• [Goal of the exercise]
Please reproduce the entries below exactly from the line holding "Task: Collapse the" through the last line, both included, and omit any pictures.

START Listed records

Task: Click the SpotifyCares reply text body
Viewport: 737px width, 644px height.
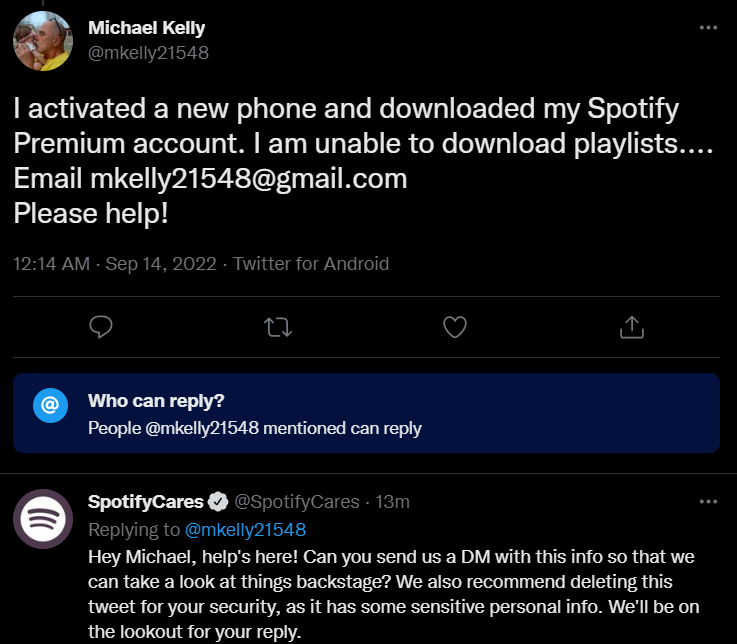Action: click(x=390, y=594)
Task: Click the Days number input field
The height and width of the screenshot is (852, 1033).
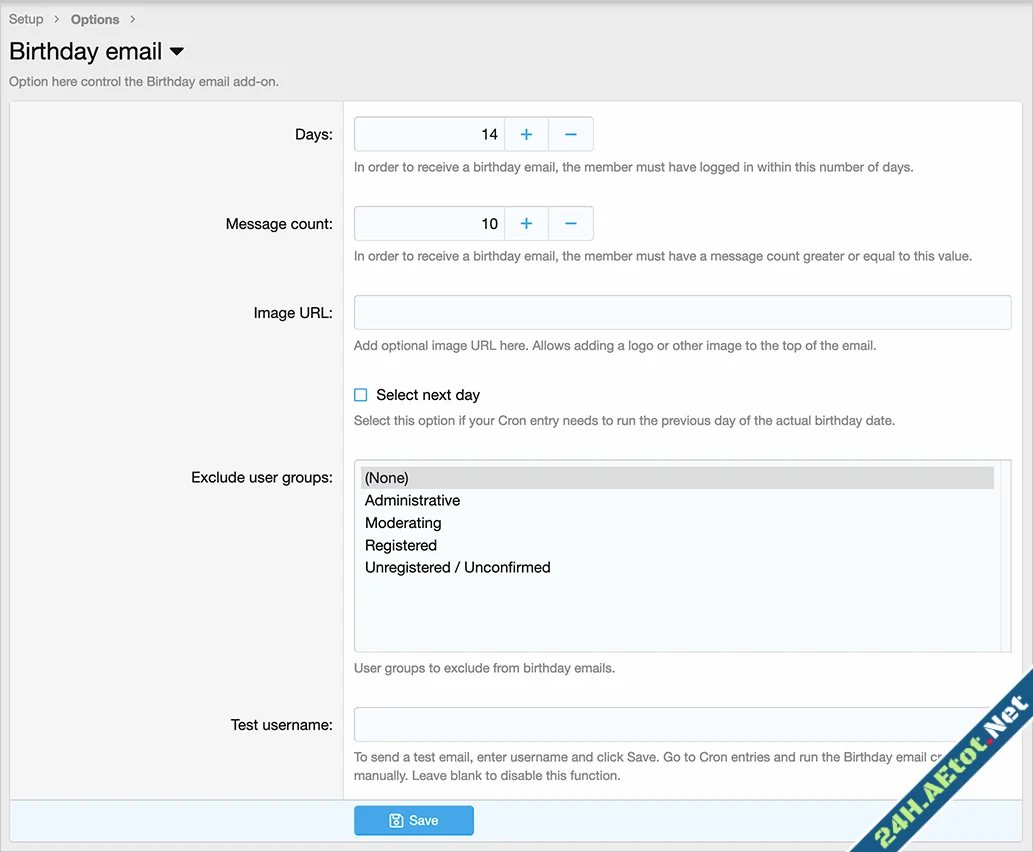Action: point(429,134)
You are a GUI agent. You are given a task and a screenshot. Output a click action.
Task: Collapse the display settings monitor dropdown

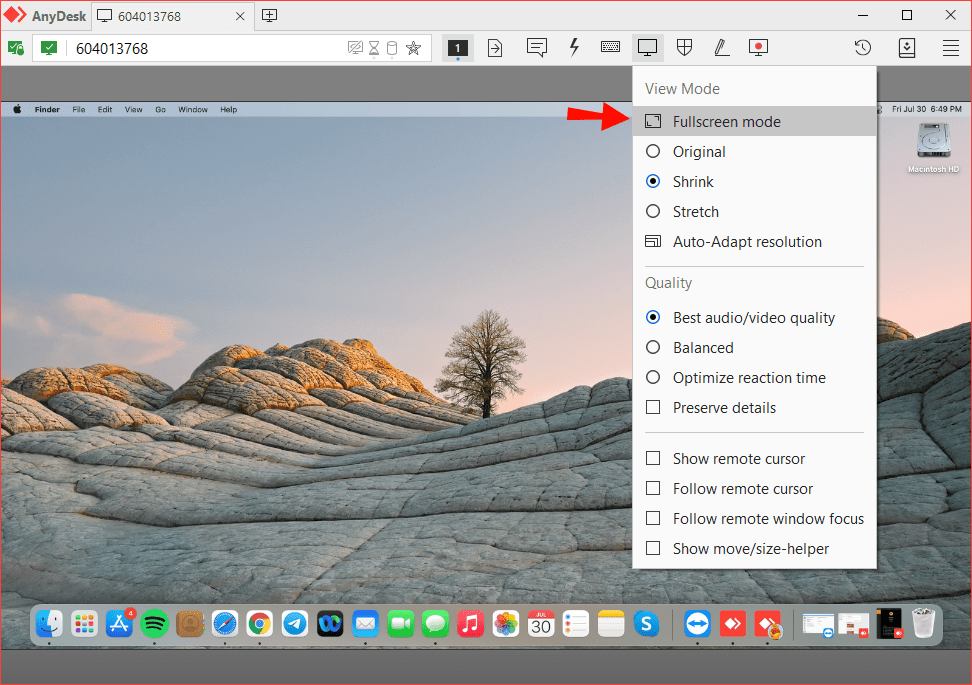click(647, 47)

END Listed records

• [Result]
Task: Collapse the display settings monitor dropdown

click(647, 47)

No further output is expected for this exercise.